The Sunday Times published an video entitled Prasa burning: An investigation into Cape Town’s train fires earlier this week.

It forms part of a series of investigative pieces to be published by Tiso Blackstar Group after it was awarded YouTube innovation funding by the Google News Initiative (GNI)

“Together with our award-winning journalists at the Sunday Times, we will produce a high-quality, in-depth investigative video journalism series,” said Tiso Blackstar Group’s head of video content, Amanda Moore.

"The funding gives our teams the chance to explore alternative storytelling methods and allows us to improve the skills of journalists who have never delved into multimedia journalism before."

After three trains burst into flames on a single day in October in coordinated attacks, the Sunday Times Cape Town bureau decided to do what neither the police nor the Passenger Rail Agency of South Africa seemed capable of: finding the culprits.

Unbeknown to us, that was the day the trains stopped burning. Secret deals had been made and Prasa had changed its tune, along with its management.

Our sources also told us that provincial police detectives could not make head or tail of what was going on. The odds felt stacked against us.

Our fortunes changed when the Sunday Times chose the story as the first to be supported by YouTube, via the Google News Initiative.

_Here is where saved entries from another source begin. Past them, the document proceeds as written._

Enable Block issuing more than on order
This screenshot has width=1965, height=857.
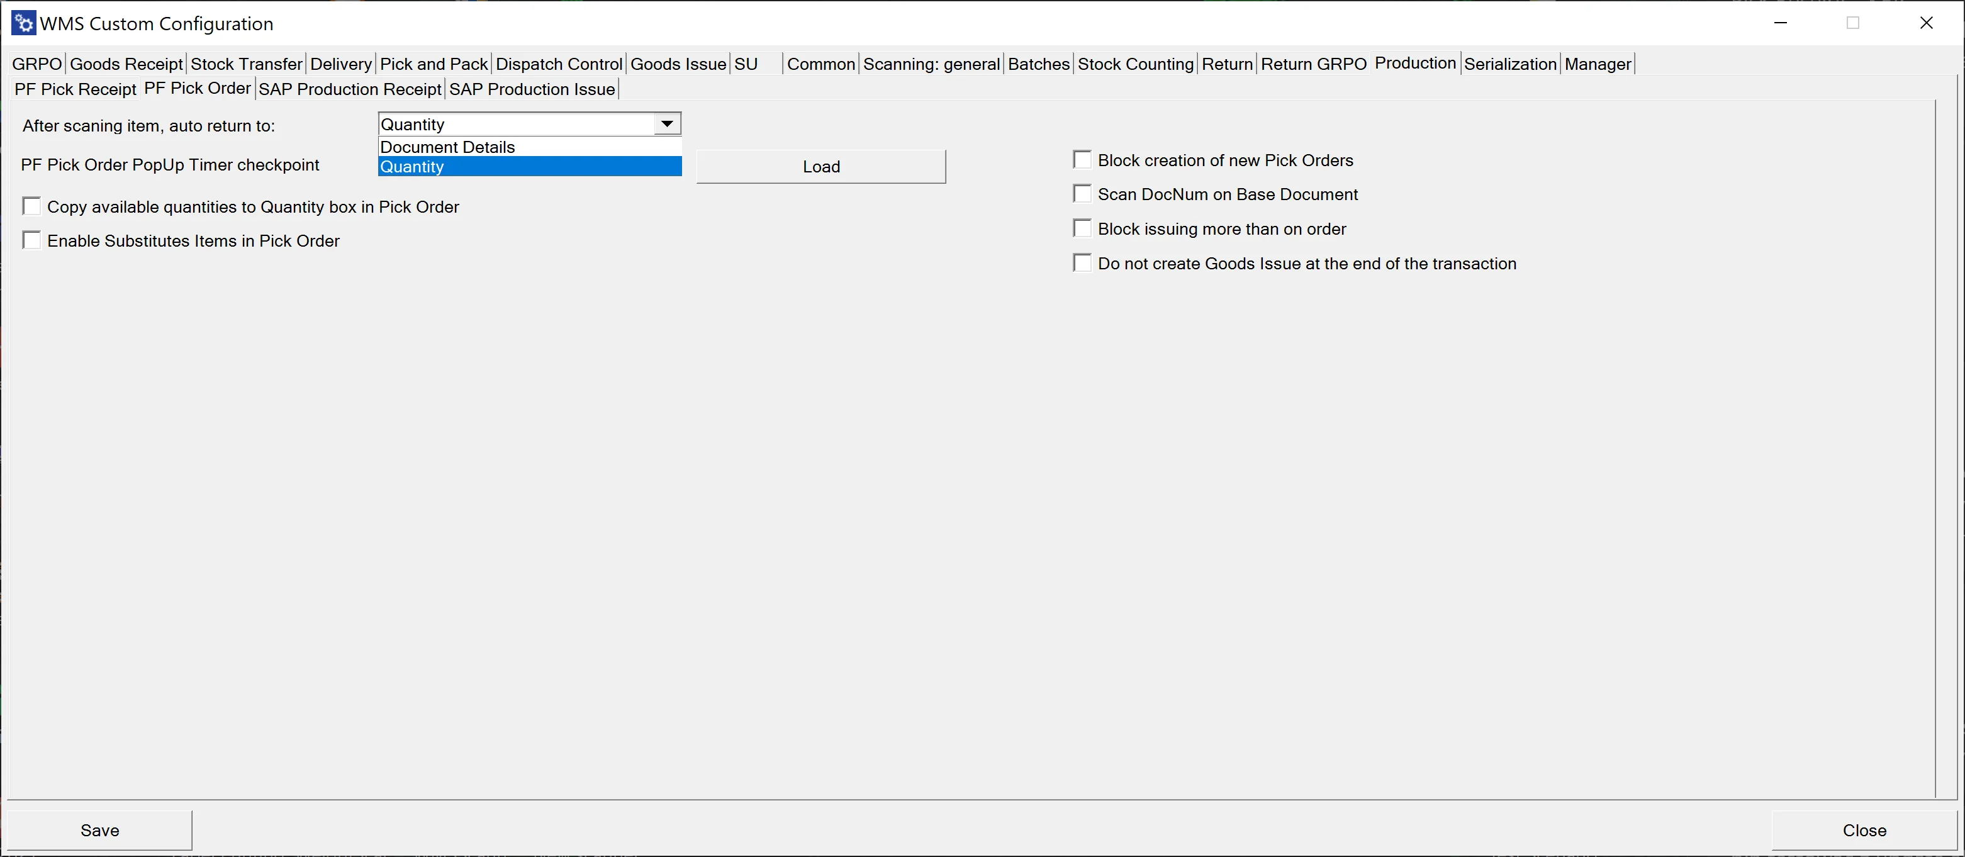[1083, 227]
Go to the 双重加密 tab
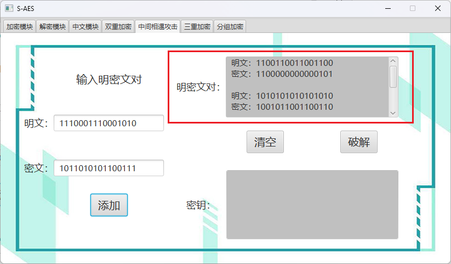The width and height of the screenshot is (451, 264). [x=118, y=26]
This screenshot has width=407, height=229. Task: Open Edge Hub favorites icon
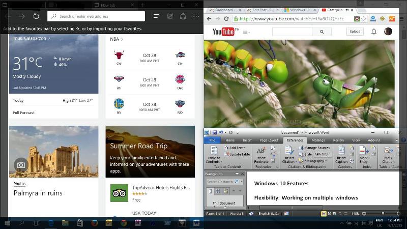tap(156, 16)
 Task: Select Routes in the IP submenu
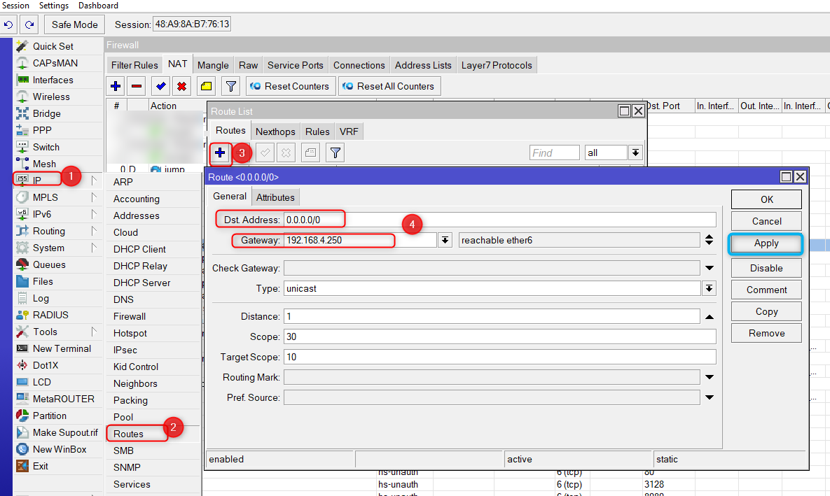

We embarked on our multimedia investigation in the second week of January, giving us less than a month before our first deadline needed to be met.

Thanks to the initiative, however, we were able to spare a video journalist and a Sunday Times reporter to spend most of their working days (and more) focusing on this story.

We had to start from scratch, meeting sources where the problem seemed to originate: Prasa’s staff working in security services.

From there, we worked every likely angle, climbing the ladder of responsibility, until we found the story hidden in plain sight.

But discovering that the arson attacks on state-owned property are an inside job is hardly eye-opening given recent revelations on how the government has actively participated in dismembering the economy.

To see a post-apocalyptic hellscape on the fringe of one of Africa’s most industrialised cities was the most startling aspect of the story. This investigation shed the first shaft of light on a much larger story which has yet to be uncovered.